You see, people don’t always
behave like engineers expect them to.
A study by Viridian Solar
monitored the performance of solar water heating systems in six homes. The houses were rented, and the two landlords
had paid for the installation.
Householders received instructions on how to get the most out of the
system, and being in the social rented sector had a higher motivation than
average to control their expenditure on fuel.
And yet...
More recently, a larger study of around 100 homes by the Energy Saving Trust was published. The houses were privately owned in this
case. They had spent their own money on
the solar installation, and were “Early Adopters” of the technology so it’s
hard to imagine a more engaged and motivated set of users. And yet...
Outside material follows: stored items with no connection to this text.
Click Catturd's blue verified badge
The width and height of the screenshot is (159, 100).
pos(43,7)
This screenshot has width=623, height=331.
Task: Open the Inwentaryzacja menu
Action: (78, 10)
How to get the Least from Your
Solar Heating System
Both studies found that a
significant proportion of the households were not controlling their back up
heater relative to the timing of their hot water use to get the most from their solar
heating. The diagram below explains.
In any solar installation where
the back-up heater (for example a boiler) heats the same volume of water as the
solar panels, the timing of when the back-up heater fires will influence the
solar energy collected.
The most common solar water
heating set up is shown above – a twin coil cylinder.
The back-up heater heats the
water inside the hot water store (or cylinder) by pumping central heating fluid
through a coil of pipe inside the cylinder.
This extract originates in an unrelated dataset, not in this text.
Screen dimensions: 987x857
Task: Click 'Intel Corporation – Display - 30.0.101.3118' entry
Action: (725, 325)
Water surrounding the coil is warmed and heat is transferred around the
cylinder by convection – rising currents of warmer water. Since hot water rises, the coil can only heat
the volume of water above it and a volume of water below is left unheated. This unheated volume that the back-up heater cannot heat is called the “dedicated
solar volume”.
The solar panels heat the
cylinder from a second coil of pipe at the bottom of the cylinder, and so can
heat the whole height of the water in the cylinder.
Most domestic buildings have a fairly
well-defined pattern of hot water use, with periods of highest use in the
evening and/or morning. If the back-up
heater is timed to come on and then switch off before the period of high hot
water use starts, then the hot water is taken out of the top of the
cylinder and replaced with cold water at the bottom. When the sun comes out and the solar panels
start to work, there is the largest possible volume of cold water available in
the cylinder for them to heat up.
If instead the back-up heater
continues to run during and after the period of hot water use, then the whole
top part of the cylinder will be at its maximum temperature. Fossil-fuel fired heaters will heat the water
so quickly that it only needs to over-run the period of water use by 20-30
minutes and the water will be hot again. When the solar panels start to work,
the only cold water is at the bottom of the cylinder – the dedicated solar volume.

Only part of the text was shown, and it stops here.